### Problem
Determine how many lines of the material below contain "back". Report only that figure.

### Records
◇ ◇ ◇ ◇ ◇
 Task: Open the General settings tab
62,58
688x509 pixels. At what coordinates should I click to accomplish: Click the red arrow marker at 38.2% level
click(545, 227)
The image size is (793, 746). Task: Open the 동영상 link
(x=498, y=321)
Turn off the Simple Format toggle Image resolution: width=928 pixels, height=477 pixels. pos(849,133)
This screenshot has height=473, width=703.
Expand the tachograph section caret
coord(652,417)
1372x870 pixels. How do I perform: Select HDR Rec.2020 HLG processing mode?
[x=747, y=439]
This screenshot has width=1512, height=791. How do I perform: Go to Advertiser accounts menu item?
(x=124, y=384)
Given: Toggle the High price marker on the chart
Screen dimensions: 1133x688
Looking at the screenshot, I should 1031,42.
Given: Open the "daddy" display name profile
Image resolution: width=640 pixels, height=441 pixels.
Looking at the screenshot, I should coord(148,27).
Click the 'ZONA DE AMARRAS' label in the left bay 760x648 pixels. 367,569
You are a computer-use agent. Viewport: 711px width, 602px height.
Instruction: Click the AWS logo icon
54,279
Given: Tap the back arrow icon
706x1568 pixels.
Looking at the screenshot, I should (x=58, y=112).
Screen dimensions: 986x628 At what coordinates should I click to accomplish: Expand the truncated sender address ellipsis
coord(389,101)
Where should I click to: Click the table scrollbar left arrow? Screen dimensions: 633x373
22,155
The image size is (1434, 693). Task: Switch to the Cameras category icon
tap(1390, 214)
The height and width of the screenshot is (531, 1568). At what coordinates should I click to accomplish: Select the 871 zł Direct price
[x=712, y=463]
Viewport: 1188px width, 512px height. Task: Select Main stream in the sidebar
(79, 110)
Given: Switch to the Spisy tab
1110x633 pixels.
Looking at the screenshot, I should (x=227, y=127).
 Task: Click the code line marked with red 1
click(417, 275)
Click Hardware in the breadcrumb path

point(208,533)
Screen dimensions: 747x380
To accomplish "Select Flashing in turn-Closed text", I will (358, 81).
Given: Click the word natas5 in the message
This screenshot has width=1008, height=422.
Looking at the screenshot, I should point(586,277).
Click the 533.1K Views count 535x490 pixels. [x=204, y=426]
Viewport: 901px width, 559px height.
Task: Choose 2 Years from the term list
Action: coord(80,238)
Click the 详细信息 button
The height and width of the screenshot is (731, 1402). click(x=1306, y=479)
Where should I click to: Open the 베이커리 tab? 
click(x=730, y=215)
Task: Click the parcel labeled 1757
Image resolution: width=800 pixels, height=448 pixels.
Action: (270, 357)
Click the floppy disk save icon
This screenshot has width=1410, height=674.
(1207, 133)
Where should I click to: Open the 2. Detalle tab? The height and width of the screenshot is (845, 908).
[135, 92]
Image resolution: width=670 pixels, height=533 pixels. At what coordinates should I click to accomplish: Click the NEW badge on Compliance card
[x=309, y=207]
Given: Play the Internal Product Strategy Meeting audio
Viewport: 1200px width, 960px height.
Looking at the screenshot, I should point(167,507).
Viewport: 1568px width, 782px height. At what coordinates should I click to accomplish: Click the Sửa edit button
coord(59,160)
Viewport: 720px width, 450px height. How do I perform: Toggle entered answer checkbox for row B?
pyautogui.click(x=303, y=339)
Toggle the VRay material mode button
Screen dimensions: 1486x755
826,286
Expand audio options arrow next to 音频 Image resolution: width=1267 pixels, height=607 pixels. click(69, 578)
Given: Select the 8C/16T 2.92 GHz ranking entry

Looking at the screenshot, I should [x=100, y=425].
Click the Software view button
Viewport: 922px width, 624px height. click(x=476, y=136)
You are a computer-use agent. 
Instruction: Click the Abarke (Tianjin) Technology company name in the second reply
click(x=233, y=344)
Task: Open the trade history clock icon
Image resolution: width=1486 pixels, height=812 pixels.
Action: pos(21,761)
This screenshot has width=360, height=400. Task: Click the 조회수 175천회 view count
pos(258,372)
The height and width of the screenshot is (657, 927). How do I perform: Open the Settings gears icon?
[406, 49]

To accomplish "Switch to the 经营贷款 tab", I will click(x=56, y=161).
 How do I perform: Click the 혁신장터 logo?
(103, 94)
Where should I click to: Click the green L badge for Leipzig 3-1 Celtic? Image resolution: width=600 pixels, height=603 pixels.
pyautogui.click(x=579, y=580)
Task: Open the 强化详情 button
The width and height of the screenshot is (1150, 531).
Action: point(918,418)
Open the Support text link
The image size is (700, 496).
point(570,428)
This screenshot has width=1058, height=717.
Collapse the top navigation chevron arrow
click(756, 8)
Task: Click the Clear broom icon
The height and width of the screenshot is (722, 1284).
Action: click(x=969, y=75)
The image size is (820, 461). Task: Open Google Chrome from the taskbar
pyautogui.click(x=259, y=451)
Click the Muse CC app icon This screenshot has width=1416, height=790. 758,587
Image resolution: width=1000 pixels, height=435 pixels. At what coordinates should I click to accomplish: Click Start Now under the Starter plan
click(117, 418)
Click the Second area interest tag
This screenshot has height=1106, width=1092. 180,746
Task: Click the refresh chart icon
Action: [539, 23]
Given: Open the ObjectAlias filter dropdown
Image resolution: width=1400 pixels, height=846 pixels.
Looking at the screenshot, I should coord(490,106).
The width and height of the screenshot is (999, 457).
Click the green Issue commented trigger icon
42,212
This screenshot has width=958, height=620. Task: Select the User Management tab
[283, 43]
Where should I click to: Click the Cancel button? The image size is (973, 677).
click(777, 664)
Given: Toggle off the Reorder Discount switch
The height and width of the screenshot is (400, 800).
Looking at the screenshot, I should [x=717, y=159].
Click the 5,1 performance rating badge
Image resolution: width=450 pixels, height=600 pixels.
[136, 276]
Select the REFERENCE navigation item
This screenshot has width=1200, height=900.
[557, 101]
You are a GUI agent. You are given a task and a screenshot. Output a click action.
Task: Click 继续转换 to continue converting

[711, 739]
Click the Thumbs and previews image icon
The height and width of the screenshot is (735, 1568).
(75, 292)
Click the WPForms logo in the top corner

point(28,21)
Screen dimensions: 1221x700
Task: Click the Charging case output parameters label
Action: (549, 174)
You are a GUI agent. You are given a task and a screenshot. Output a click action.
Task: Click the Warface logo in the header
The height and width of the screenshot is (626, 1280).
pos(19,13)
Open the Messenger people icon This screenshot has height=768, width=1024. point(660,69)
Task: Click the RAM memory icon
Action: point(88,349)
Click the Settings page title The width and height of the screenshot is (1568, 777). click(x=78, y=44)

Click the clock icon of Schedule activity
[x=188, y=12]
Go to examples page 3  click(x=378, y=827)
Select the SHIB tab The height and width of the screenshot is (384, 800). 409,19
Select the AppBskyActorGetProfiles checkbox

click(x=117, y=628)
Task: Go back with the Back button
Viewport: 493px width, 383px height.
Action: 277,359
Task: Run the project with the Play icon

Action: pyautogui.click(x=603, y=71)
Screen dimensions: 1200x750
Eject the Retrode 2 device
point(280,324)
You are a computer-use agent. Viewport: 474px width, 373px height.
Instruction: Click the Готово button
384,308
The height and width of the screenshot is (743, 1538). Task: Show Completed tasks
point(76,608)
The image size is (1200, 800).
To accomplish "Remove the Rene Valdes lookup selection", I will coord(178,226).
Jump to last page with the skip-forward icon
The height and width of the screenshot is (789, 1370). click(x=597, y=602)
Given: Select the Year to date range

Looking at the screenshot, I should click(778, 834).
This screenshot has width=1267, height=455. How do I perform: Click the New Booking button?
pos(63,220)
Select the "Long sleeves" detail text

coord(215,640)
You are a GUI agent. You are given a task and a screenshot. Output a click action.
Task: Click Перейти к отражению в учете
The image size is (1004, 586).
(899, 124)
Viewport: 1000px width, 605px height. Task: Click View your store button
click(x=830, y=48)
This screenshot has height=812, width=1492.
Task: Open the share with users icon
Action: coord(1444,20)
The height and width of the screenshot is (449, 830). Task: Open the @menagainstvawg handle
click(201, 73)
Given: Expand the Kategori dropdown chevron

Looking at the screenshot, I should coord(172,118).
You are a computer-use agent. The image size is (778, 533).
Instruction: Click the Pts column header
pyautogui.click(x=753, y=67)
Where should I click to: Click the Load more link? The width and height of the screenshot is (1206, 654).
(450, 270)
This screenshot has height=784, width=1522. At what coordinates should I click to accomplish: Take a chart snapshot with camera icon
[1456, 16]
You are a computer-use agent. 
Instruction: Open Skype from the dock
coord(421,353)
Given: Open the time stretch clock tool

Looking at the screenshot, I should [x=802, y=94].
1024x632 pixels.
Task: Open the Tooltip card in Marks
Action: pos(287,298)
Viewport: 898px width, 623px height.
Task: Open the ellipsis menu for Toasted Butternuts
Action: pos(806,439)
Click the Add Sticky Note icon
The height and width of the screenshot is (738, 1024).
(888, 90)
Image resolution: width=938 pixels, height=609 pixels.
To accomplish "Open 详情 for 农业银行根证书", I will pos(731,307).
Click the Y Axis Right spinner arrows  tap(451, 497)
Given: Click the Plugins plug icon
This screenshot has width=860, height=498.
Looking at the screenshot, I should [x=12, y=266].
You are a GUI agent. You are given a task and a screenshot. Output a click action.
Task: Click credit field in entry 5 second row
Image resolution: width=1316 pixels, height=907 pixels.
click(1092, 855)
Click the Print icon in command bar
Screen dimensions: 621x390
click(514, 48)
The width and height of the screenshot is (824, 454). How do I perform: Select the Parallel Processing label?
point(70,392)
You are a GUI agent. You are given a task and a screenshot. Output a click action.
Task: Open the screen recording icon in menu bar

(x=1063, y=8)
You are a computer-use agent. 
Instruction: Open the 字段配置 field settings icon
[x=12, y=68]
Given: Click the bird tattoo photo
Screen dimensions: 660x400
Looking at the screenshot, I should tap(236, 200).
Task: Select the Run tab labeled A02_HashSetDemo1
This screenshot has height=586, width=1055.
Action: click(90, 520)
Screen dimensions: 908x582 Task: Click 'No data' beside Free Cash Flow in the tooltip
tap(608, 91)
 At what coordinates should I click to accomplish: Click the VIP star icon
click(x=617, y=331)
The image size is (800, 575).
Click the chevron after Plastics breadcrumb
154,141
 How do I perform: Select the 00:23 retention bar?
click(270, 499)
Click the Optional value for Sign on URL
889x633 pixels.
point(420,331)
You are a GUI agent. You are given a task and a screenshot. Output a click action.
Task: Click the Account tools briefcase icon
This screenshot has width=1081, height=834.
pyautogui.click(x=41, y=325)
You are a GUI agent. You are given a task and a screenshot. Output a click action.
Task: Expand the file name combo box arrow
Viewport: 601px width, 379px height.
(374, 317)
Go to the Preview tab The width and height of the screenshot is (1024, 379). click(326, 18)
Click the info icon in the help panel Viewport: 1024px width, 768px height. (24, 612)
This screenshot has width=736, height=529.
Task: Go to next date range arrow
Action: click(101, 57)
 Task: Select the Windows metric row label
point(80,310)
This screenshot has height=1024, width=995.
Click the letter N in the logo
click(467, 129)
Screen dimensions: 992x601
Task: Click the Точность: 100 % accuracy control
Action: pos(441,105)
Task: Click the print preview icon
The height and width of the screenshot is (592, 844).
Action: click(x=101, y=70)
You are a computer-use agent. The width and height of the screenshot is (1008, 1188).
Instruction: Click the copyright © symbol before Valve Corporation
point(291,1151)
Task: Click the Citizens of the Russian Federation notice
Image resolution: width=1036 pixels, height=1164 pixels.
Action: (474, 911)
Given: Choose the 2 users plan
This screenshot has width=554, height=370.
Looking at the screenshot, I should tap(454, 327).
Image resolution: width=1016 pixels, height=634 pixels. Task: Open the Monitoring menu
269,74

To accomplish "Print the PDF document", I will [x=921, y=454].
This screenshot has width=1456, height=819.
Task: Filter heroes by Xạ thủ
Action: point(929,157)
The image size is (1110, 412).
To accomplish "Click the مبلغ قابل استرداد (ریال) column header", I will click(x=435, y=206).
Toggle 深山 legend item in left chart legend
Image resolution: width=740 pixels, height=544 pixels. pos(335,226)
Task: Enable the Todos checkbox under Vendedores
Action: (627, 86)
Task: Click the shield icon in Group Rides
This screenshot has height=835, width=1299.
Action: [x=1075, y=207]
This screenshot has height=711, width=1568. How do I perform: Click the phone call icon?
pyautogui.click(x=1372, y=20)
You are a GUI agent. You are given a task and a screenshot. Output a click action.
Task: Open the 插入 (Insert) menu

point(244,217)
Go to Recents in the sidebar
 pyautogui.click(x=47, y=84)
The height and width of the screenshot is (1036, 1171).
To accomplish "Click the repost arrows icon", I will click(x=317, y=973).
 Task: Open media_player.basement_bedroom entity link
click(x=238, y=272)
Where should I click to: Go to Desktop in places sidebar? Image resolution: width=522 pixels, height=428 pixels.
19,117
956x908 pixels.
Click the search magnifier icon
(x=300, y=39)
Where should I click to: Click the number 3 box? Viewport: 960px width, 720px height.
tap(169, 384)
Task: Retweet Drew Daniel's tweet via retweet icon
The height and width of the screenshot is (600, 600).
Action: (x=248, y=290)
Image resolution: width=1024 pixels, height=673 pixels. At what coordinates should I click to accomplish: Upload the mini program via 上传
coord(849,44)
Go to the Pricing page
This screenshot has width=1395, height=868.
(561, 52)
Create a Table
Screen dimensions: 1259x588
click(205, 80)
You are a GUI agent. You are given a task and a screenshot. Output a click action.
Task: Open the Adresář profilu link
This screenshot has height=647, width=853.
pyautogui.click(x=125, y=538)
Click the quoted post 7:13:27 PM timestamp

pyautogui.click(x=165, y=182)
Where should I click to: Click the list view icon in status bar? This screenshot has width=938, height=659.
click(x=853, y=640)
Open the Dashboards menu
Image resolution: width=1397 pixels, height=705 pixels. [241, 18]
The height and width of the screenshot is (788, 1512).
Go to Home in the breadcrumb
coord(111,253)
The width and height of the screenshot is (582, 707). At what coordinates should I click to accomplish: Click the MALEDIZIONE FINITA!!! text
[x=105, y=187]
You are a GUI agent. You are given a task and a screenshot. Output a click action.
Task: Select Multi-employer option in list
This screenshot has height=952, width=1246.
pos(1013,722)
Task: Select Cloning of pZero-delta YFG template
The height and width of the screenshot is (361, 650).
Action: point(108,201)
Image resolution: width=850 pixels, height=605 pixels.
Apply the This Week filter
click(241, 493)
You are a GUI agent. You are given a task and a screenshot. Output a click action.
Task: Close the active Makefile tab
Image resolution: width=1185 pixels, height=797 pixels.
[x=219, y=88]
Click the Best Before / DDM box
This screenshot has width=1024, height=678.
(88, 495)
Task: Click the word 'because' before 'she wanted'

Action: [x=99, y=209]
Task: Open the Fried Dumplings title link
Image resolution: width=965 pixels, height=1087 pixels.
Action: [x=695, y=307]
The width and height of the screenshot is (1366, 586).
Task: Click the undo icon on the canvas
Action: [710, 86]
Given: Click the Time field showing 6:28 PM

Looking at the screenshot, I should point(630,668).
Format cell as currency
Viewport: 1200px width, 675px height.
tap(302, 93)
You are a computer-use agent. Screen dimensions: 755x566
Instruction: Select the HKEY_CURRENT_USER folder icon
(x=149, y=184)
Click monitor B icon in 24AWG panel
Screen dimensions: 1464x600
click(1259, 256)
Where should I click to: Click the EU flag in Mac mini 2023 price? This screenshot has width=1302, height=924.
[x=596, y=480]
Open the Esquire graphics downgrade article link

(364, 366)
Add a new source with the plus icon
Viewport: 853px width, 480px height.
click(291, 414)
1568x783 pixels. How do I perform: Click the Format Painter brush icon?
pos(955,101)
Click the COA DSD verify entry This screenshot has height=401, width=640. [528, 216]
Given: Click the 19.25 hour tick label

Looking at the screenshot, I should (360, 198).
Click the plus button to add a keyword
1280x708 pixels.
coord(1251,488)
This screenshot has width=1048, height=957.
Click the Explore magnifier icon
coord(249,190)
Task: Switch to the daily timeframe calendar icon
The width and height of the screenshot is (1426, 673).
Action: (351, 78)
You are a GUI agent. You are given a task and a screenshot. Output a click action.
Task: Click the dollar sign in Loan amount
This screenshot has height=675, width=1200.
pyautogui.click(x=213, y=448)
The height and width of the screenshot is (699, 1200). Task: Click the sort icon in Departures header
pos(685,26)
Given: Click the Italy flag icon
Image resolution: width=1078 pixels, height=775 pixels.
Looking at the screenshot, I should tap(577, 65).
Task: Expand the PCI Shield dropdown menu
◇ ◇ ◇ ◇ ◇
### Reply
2